L'affaire Wong a au moins le mérite de nous ramener à un débat fondamental dans nos sociétés où de plus en plus souvent les médias cherchent davantage à exciter qu'à informer.
Partout en Amérique du Nord sévissent " ces amuseurs publics " des ondes, que ce soit à la radio ou à la télévision, qui n'ont comme seul objectif de provoquer la réaction du public pour gonfler leurs auditoires à des fins bassement commerciales. Le Québec ne fait pas exception et en cela n'est pas une " société distincte ". Mais l'affaire Wong est pour nous beaucoup plus préoccupante.
Jan Wong est une journaliste d'expérience et est bien connue au Canada anglais. De plus, elle travaille pour le réputé Globe and Mail qui revendique le statut de journal " national ". Certains seraient tentés d'invoquer la " liberté d'expression " pour défendre Me Wong lorsqu'elle fait un lien entre les tueries du Collège Dawson, de l'Université Concordia et de Polytechnique et la marginalisation des immigrés dans une société qui valorise les " pure laine ". Ce principe fondamental de la liberté d'expression permet jusqu'à un certain point à des individus de dire n'importe quoi, tant qu'ils n'empiètent pas sur les droits des autres. Dans la balance des inconvénients, il est à cet égard mieux de les laisser parler plutôt que de leur imposer le silence.
Mais on a affaire ici à un principe beaucoup plus exigeant que la liberté d'expression, soit la liberté de presse, bien définie dans des codes d'éthique journalistique. Ainsi, des blâmes peuvent être adressés à des journalistes s'ils ont agi de façon irresponsable sans qu'ils soient poursuivis en cour. Le journaliste et son entreprise ont un fardeau beaucoup plus lourd lorsqu'ils prennent position que le simple citoyen qui commente un événement au gré des conversations.
La liberté de presse, on ne le dit jamais assez souvent, comporte des responsabilités inhérentes importantes. On n'a qu'à lire la plupart des codes d'éthique journalistique pour s'en rendre compte.
Dans le document sur les " Droits et Responsabilités de la presse " du Conseil de presse du Québec, on insiste sur le fait que " les médias et les professionnels de l'information doivent éviter de cultiver ou d'entretenir des préjugés ".
Guide déontologique
Dans le guide déontologique de la Fédération professionnelle des journalistes du Québec, on indique que les " journalistes doivent être sensibles à la portée de leurs reportages. Ils doivent éviter les généralisations qui accablent des groupes minoritaires, les propos incendiaires, les allusions non pertinentes à des caractéristiques individuelles, les préjugés et les angles de couverture systématiquement défavorables qui pourraient attiser la discrimination ".

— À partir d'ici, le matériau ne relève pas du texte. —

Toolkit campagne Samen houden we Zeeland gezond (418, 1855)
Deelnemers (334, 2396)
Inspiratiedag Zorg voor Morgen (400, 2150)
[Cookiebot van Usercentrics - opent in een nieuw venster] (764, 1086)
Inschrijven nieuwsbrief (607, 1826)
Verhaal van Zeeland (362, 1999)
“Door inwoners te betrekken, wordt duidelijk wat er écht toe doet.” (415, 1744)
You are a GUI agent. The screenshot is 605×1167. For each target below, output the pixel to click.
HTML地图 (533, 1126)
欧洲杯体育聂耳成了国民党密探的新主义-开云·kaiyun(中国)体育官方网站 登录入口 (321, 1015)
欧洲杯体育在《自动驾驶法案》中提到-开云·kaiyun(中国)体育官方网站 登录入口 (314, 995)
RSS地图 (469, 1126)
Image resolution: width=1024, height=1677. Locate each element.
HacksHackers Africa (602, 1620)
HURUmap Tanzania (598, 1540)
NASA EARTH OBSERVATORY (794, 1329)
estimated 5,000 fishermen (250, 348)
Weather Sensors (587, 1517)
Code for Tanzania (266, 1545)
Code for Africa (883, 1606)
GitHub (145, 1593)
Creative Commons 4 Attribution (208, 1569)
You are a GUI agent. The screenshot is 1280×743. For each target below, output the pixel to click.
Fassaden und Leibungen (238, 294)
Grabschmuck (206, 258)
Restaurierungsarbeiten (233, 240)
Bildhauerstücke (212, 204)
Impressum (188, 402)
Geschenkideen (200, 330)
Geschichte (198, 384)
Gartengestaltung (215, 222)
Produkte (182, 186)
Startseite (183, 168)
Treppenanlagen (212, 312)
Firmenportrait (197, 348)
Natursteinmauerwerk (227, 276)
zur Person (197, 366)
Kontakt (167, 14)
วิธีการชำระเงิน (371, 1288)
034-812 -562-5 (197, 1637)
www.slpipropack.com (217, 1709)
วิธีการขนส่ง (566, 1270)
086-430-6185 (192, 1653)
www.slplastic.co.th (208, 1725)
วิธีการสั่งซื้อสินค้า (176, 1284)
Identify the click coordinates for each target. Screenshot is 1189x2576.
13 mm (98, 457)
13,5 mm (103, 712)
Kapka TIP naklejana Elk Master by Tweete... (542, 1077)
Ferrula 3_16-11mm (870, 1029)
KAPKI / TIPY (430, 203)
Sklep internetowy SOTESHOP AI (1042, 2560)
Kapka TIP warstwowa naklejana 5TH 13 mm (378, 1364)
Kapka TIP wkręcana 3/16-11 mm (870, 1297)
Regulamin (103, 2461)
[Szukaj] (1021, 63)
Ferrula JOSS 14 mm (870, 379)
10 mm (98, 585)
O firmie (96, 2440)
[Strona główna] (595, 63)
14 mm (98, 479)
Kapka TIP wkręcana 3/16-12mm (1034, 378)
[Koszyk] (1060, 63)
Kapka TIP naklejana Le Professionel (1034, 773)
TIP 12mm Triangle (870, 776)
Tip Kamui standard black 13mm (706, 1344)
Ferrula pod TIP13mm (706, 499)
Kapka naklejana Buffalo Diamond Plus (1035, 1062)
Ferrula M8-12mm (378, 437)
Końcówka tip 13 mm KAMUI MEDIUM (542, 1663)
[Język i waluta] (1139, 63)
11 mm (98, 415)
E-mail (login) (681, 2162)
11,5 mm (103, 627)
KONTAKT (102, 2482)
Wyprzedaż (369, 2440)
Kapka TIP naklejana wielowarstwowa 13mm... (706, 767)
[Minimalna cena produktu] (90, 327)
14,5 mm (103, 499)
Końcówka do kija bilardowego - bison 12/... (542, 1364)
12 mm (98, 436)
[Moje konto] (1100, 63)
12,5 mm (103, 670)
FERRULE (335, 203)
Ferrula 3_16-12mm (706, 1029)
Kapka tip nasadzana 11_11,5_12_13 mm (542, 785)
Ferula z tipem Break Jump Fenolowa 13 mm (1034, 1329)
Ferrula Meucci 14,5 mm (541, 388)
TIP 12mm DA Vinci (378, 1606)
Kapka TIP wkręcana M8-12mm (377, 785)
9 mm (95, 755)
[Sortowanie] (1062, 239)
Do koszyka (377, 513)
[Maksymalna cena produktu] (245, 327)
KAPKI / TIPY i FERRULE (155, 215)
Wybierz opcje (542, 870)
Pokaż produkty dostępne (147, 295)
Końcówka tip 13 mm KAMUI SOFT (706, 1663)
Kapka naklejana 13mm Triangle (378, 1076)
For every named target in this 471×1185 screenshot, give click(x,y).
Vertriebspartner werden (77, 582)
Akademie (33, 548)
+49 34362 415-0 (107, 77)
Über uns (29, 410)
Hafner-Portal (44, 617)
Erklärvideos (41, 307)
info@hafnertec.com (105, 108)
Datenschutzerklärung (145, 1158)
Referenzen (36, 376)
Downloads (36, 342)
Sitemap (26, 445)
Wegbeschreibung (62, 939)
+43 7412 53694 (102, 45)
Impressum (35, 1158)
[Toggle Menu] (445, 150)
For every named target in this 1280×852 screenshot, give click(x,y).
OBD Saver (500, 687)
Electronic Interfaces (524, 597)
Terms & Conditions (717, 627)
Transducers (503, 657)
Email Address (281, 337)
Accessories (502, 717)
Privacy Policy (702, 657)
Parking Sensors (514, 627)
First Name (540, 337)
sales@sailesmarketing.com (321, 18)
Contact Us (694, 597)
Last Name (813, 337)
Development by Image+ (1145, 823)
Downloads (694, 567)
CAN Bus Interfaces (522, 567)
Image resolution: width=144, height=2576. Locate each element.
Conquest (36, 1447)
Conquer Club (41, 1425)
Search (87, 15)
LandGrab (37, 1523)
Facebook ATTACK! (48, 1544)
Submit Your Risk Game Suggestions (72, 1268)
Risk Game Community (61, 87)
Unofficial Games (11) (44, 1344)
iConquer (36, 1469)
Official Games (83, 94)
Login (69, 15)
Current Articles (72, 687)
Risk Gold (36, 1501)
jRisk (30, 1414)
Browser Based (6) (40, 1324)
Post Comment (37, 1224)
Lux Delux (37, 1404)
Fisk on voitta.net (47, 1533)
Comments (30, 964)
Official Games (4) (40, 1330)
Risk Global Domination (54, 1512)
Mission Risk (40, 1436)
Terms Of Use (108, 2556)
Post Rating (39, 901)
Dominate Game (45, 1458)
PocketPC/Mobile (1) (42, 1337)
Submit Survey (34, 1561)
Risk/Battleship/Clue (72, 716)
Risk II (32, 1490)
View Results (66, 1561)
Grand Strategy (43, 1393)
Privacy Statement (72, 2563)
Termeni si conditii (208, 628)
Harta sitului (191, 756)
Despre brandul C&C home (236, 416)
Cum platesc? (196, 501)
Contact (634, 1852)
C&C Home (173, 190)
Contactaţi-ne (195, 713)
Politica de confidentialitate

Même dans la presse d'opinion, cette liberté n'est pas absolue. Le Conseil de presse indique que " les auteurs de chroniques, de billets et de critiques ne sauraient se soustraire aux exigences de rigueur et d'exactitude. Ils doivent éviter, tant par le ton que par le vocabulaire qu'ils emploient de donner aux événements une signification qu'ils n'ont pas ou de laisser planer des malentendus qui risquent de discréditer les personnes ou les groupes ".
La liberté de presse est un acquis précieux mais fragile. Elle repose en grande partie sur la crédibilité de ceux et celles qui l'exercent. Des journalistes qui doivent comme le décrit le Guide de déontologie de la FPJQ " baser leur travail sur des valeurs fondamentales telle (...) l'honnêteté qui leur impose de respecter scrupuleusement les faits, et l'ouverture d'esprit qui suppose chez eux la capacité d'être réceptifs aux réalités qui leur sont étrangères et d'en rendre compte sans préjugés. "
Or comment associer un événement aussi triste que la tuerie de Dawson au caractère " pure laine " de la société québécoise, sans sombrer dans les pires préjugés à l'égard d'une collectivité toute entière? Pour remplir la responsabilité d'informer, il ne suffit pas de dire qu'on ne fait que " poser des questions et explorer des avenues inconfortables " comme on l'a lu dans un éditorial du Globe and Mail. L'exactitude des faits est beaucoup plus exigeante.
Alain Gravel
_ L'auteur est président de la Fédération professionnelle des journalistes du Québec. Il signe ce texte au nom de l'exécutif de cet organisme.